Cette logique absurde est également totalement contraire au principe constitutionnel et aux mécanismes juridiques de prévention des effets environnementaux d'une activité : soit l'activité peut-être réalisée sans effets importants sur les sols et la biodiversité, soit elle ne le peut pas et elle ne peut pas être autorisée. L'attitude ubuesque de l’État et de certains élus locaux sur ce sujet a été rappelée par l'ensemble des associations environnementales limousines qui ont officiellement refusé en juillet 2018 de participer à une telle étude et donc de la cautionner,
Le dossier souffre encore de plusieurs lacunes juridiquement inadmissibles pour un tel projet : absence de démonstration des capacités financières du porteur de projet4, irrégularité de l'avis de l'autorité environnementale5, insuffisance de l'étude d'impact sur le volet eau6 et bruit7, irrégularité de l'enquête publique8 notamment. L'ensemble de ces moyens de droit ont été exposés au juge administratif avec une grande confiance dans l'annulation à venir de cette autorisation d'exploiter illégale. Un tel projet ne peut juridiquement pas être autorisé dans le contexte environnemental national et local actuel de perte de biodiversité et d'appauvrissement des sols. Le démarrage des travaux serait, dans ce contexte, illégitime et également combattu par les associations environnementales.

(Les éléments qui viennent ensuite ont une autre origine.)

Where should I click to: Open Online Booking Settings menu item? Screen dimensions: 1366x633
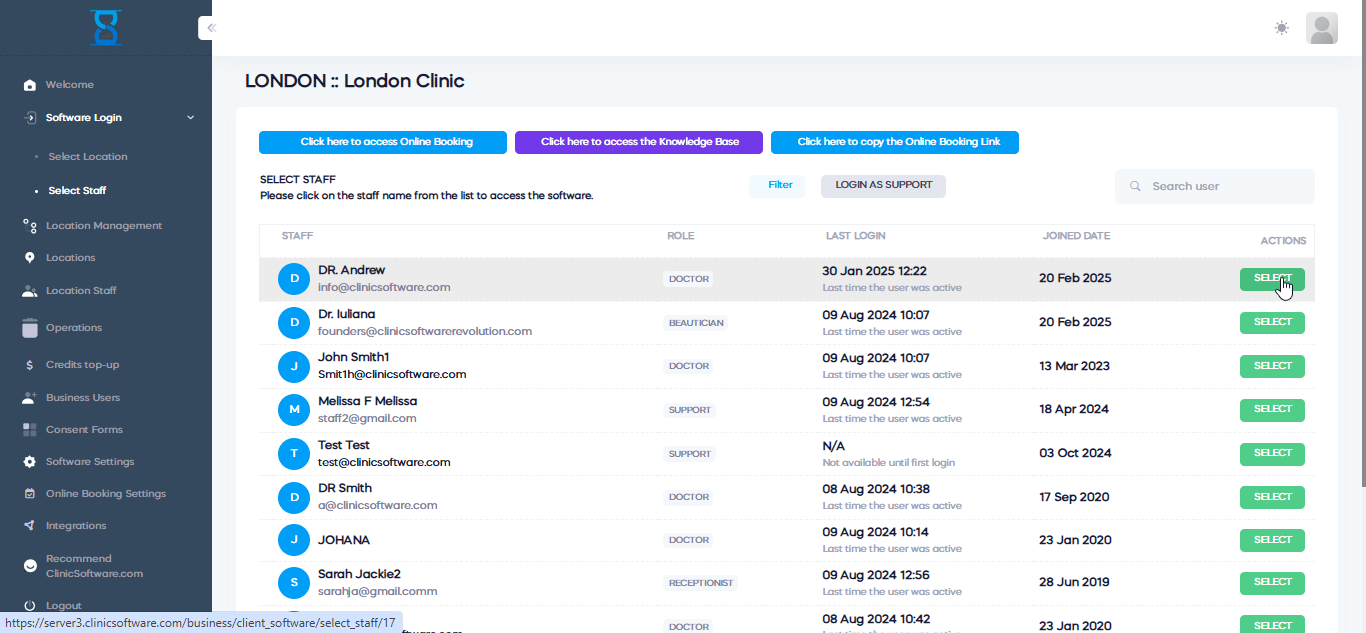(x=105, y=494)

Si ce recours à la justice administrative est formellement technique, il constitue également un rappel plus politique au respect des enjeux environnementaux portés par la défense de l'intérêt général face aux appétits financiers d'un seul homme bien implanté politiquement. Pour paraphraser la déclaration radiophonique récente d'un ancien ministre de l'écologie (par ailleurs industriel dans le secteur du gel douche), avec un tel projet, nos élus et responsables politiques “s'évertuent à entretenir un modèle économique marchand qui est la cause des désordres environnementaux“.

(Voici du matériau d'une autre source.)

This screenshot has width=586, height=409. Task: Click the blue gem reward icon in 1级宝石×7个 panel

Sans doute plus grave : ce recours au tribunal administratif constitue aussi le révélateur d'un échec de la démocratie environnementale, puisque ces illégalités ont été portées devant le Préfet et le commissaire enquêteur dans les maigres procédures participatives officielles (enquête publique, CODERST), comme dans celles ouvertes à notre initiative (réunions publiques, réunion avec le Préfet, échanges avec certains élus locaux ouverts à l'échange contradictoire). Cet échec est lié à la manière dont les pouvoirs publics instrumentalisent souvent la démocratie au service de la légitimation d'une décision prise trop tôt, et à leur incapacité à se renier malgré les évidences. En poussant par là-même les citoyens à se détourner des moments d'expression démocratique, c'est bien la démocratie que ces pratiques épuisent.